When we asked for backup for the claim, the campaign cited national employment figures spanning four years. We found that though the numbers are accurate, their reading of them isn’t.
‘Total nonfarm payroll jobs’
Romney’s campaign pointed to U.S. Bureau of Labor Statistics employment figures from January 2009, when Obama took office, and March 2012, for all employees and for female employees.
Here they are:
* Total Nonfarm Payroll Jobs:
January 2009: 133,561,000
March 2012: 132,821,000
Net loss: 740,000 jobs.
* Total Female Nonfarm Payroll Jobs
January 2009: 66,122,000
March 2012: 65,439,000
Net loss: 683,000 jobs.
They then divided the net loss among women by the total net loss and came up with 92.3 percent.
Beyond the numbers
The first problem we find with Saul’s tweet is that it begins counting job losses the first month Obama was in office. We have taken points off previous claims for blaming officeholders for situations that existed at the beginning of their administrations, before their policies have had time to take effect. One could reasonably argue that January 2009 employment figures are more a result of President George W. Bush’s policies, at least as far as any president can be blamed or credited for private-sector hiring.
We reached out to Gary Steinberg, spokesman for the BLS, for his take on the claim. He pointed out that women’s job losses are high for that period of time because millions of men had already lost their jobs. Women were next.
"Between January 2009 and March 2012 men lost 57,000 jobs, while women lost 683,000 jobs. This is the reverse of the recession period of December 2007-June 2009 (with an overlap of six months) which saw men lose 5,355,000 jobs and women lose 2,124,000 jobs," Steinberg told us in an email.
So timing was important. And if you count all those jobs lost beginning in 2007, women account for just 39.7 percent of the total.
Gary Burtless, a labor market expert with the Brookings Institution, explained the gender disparity.
"I think males were disproportionately hurt by employment losses in manufacturing and especially construction, which is particularly male-dominated. A lot of job losses in those two industries had already occurred before Obama took office," he said. "Industries where women are more likely to be employed – education, health, the government – fared better in terms of job loss. In fact, health and education employment continued to grow in the recession and in the subsequent recovery. Government employment only began to fall after the private economy (and private employment) began growing again."
Betsey Stevenson, a business and public policy professor at Princeton University, also pointed out that "in every recession men’s job loss occurs first and most, with unemployment rates for men being more cyclical than those of women’s."

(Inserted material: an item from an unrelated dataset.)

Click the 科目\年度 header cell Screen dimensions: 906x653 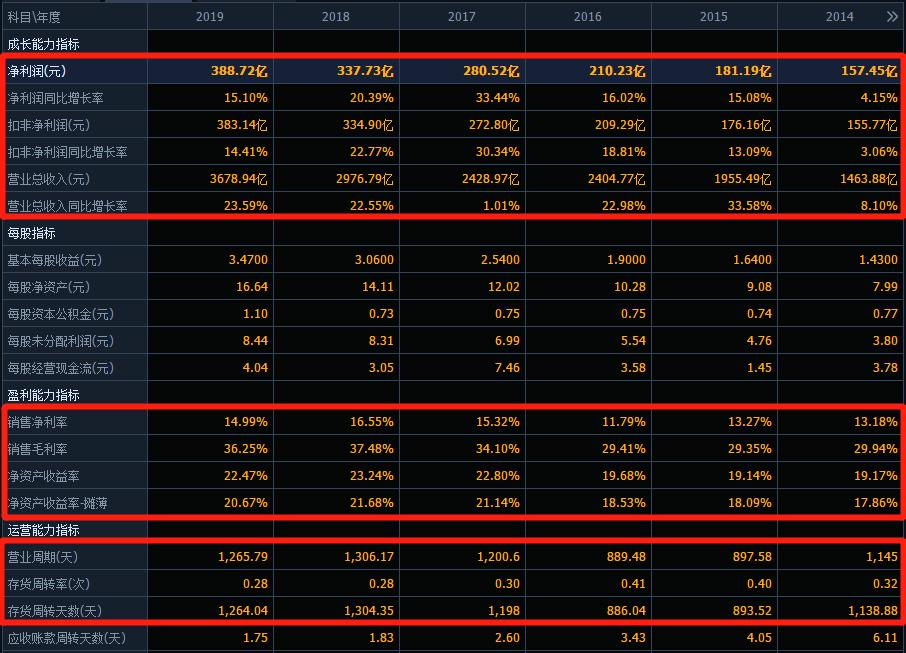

She added that many of women's job losses have been government jobs -- teachers and civil servants -- which have been slower to come back because they require greater government spending.

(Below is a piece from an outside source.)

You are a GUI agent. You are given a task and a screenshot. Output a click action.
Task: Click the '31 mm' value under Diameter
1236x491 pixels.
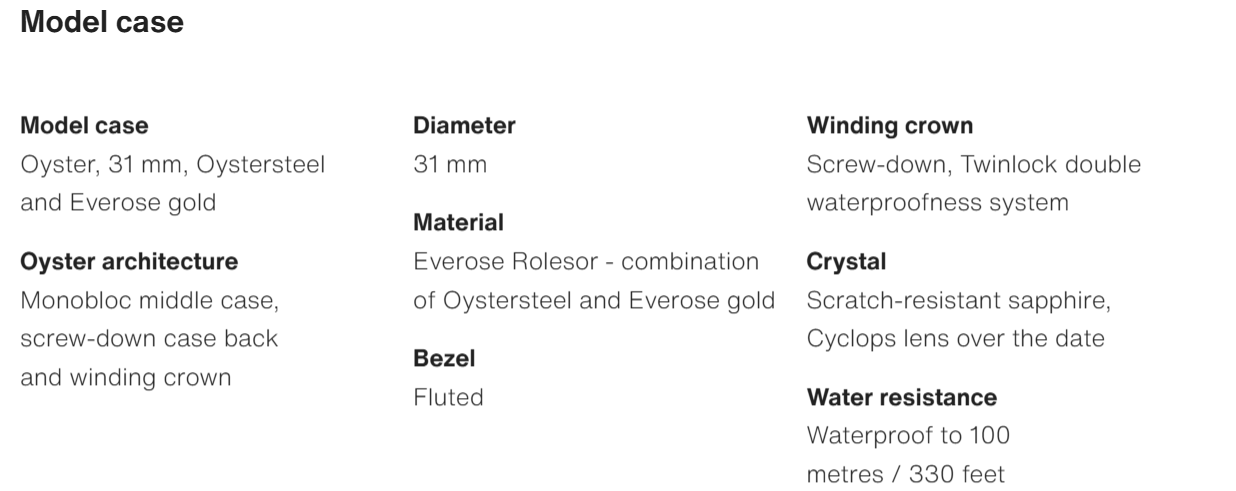coord(450,164)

So have Obama's policies been especially bad for women?
Said Stevenson: "I don’t think you could point to a single piece of evidence that the pattern of job loss: men first then women, is due to the president’s policies. It’s a historical pattern that has held in previous recessions."
Romney's website said that women account for 92.3 percent of jobs lost under Obama.
By comparing job figures with January 2009 and March 2012 and weighing them against women’s job figures from the same periods, Saul came up with 92.3 percent. The numbers are accurate but quite misleading. First, Obama cannot be held entirely accountable for the employment picture on the day he took office, just as he could not be given credit if times had been booming. Second, by choosing figures from January 2009, months into the recession, the statement ignored the millions of jobs lost before then, when most of the job loss fell on men. In every recession, men are the first to take the hit, followed by women. It's a historical pattern, Stevenson told us, not an effect of Obama's policies.
There is a small amount of truth to the claim, but it ignores critical facts that would give a different impression. We rate it Mostly False.